Question

Among the four northwestern states, Washington has 51% of the total population, Oregon has 30%, Idaho has 11%, and Montana has 8%. A market researcher selects a sample of 1000 subjects, with 450 in Washington, 340 in Oregon, 150 in Idaho, and 60 in Montana. At the 0.05 significance level, test the claim that the sample of 100 subjects has a distribution that agrees with the distribution of state populations.

Answer 1

Answer:

Step-by-step explanation:

From the given information:

the null hypothesis and the alternative hypothesis can be computed as follows:

$\mathbf{H_o:}$ The sample have a distribution that agrees with the distribution of state populations.

$\mathbf{H_1:}$ The sample have a distribution that does not agrees with the distribution of state populations.

The Chi-Square test statistics $\mathbf{X^2 = \dfrac{(Observed \ value - Expected \ value )}{(Expected \ value ) ^2 }}$

Among the four northwestern states, Washington has 51% of the total population, Oregon has 30%, Idaho has 11%, and Montana has 8%. A market researcher selects a sample of 1000 subjects, with 450 in Washington, 340 in Oregon, 150 in Idaho, and 60 in Montana.
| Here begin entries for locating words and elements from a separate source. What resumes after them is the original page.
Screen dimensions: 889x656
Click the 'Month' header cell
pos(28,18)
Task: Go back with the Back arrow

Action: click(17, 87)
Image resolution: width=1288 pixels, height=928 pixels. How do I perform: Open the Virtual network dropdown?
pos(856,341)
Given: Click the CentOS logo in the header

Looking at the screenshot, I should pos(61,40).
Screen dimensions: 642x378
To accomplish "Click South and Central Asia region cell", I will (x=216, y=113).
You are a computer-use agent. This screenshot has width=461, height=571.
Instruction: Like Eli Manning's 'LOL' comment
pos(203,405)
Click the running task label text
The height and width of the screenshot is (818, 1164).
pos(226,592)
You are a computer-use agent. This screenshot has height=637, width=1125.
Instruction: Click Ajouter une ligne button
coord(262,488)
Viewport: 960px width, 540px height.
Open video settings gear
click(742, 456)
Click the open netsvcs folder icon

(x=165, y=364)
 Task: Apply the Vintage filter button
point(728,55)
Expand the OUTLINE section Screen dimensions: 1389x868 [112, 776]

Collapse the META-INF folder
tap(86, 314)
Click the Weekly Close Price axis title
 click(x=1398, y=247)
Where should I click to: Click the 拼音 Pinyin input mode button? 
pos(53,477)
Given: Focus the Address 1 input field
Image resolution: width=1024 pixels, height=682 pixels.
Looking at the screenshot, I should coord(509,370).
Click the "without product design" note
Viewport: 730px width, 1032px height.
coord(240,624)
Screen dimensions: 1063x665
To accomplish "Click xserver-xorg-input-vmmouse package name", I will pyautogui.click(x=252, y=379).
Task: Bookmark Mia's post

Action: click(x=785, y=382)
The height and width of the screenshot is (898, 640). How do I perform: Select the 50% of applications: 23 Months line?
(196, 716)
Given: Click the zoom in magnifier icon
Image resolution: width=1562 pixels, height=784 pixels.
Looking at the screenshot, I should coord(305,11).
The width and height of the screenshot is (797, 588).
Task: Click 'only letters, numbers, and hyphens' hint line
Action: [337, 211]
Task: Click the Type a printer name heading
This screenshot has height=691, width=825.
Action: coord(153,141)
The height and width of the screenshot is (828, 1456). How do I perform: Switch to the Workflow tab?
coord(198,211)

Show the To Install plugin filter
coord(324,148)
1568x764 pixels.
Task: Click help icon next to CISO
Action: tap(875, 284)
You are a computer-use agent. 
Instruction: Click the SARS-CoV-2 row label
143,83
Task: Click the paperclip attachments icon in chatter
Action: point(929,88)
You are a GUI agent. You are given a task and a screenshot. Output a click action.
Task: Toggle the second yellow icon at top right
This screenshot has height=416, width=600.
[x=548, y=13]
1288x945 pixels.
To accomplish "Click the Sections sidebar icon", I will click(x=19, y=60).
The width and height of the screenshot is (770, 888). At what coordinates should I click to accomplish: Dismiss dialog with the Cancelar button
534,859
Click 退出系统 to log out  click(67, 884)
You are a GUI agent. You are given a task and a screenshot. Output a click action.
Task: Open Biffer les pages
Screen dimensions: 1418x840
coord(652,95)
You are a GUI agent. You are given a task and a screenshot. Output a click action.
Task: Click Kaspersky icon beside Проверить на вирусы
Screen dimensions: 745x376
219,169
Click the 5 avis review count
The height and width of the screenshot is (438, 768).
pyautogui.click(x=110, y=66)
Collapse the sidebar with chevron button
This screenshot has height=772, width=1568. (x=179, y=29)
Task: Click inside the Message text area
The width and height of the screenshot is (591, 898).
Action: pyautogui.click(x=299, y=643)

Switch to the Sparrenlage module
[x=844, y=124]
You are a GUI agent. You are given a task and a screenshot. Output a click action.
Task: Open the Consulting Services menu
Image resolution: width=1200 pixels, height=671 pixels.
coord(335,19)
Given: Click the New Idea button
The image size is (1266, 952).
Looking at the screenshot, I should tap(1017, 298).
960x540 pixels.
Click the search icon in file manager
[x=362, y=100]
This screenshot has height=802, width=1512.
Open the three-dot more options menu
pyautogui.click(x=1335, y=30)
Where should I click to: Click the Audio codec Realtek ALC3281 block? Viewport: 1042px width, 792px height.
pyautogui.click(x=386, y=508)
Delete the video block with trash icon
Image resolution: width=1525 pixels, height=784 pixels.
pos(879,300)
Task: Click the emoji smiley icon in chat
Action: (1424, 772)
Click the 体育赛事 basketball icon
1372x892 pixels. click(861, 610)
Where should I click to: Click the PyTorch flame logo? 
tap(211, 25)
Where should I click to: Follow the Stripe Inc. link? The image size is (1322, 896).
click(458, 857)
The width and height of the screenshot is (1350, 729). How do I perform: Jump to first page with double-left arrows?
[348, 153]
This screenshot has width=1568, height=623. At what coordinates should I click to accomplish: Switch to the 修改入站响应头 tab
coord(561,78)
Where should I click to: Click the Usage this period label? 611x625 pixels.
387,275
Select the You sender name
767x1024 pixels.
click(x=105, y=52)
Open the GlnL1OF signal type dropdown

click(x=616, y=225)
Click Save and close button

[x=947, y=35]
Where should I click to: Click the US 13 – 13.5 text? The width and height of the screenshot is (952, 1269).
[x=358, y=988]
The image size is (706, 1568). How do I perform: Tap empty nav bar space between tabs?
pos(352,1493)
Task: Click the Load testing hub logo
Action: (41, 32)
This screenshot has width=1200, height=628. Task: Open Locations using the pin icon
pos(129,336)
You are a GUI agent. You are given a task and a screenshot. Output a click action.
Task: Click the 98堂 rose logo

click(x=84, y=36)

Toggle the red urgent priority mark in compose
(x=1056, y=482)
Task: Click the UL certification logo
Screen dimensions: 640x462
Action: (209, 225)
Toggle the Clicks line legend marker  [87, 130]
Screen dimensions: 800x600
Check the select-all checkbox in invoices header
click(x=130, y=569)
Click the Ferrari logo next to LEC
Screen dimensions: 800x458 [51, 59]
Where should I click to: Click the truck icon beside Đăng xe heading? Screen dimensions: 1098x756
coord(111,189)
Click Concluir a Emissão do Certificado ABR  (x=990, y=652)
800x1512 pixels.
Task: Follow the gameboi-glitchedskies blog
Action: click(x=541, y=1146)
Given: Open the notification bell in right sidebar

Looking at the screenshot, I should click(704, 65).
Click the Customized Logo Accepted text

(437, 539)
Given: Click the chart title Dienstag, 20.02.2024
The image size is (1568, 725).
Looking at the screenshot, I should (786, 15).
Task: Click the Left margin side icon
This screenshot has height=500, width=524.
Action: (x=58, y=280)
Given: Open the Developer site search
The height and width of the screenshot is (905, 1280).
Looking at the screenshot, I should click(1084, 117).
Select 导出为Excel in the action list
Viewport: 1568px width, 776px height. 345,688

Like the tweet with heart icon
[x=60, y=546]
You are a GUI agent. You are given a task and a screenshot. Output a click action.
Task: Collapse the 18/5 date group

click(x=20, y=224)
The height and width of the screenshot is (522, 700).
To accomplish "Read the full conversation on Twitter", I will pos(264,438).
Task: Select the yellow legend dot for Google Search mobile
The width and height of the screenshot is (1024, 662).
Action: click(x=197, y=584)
The observed and the expected value can be computed as follows:

States           Observed           Expected                        $X^2 = \dfrac{(O- E)^2}{E}$

Washington     450             0.51 × 1000 = 510

Oregon            340              0.30 × 1000 = 300

Idaho                150               0.11  × 1000 = 110

Montana             60              0.08 × 1000 = 80

Total                 1000                                1000

For washington :

$X^2 = \dfrac{(O- E)^2}{E}$

$X^2 = \dfrac{(450 -510)^2}{510}$

$X^2 = \dfrac{3600}{510}$

$X^{2}=$ 7.06

For Oregon

$X^2 = \dfrac{(O- E)^2}{E}$

$X^2 = \dfrac{(340- 300)^2}{300}$

$X^2 = \dfrac{1600}{300}$

$X^{2}=$ 5.33

For Idaho

$X^2 = \dfrac{(O- E)^2}{E}$

$X^2 = \dfrac{(150- 110)^2}{110}$

$X^2 = \dfrac{1600}{110}$

$X^2 =14.55$

For Montana

$X^2 = \dfrac{(O- E)^2}{E}$

$X^2 = \dfrac{(60- 80)^2}{80}$

$X^2 = \dfrac{400}{80}$

$X^2 = 5$.00

The Chi-square test statistics for the observed and the expected value can be computed as follows:

States           Observed           Expected                        $X^2 = \dfrac{(O- E)^2}{E}$

Washington     450             0.51 × 1000 = 510                  7.06

Oregon            340              0.30 × 1000 = 300                5.33

Idaho                150               0.11  × 1000 = 110                 14.55

Montana             60              0.08 × 1000 = 80                  5.00

Total                 1000                                1000                 31.94

The Chi-square Statistics Test $\mathbf{X^2 = 31.94}$

Degree of freedom = n -  1

Degree of freedom = 4 - 1

Degree of freedom = 3

At 0.05 level of significance, the critical value of :

$X^2_{(df, \alpha) }=X^2_{(3, 0.05)$ = 7.815

Decision Rule: To reject null hypothesis if the test statistics is greater than the critical value

Conclusion: We reject the null hypothesis since test statistics is greater than critical value, therefore, we conclude that there is sufficient information to say that the sample has a distribution that does not agrees with the distribution of state populations.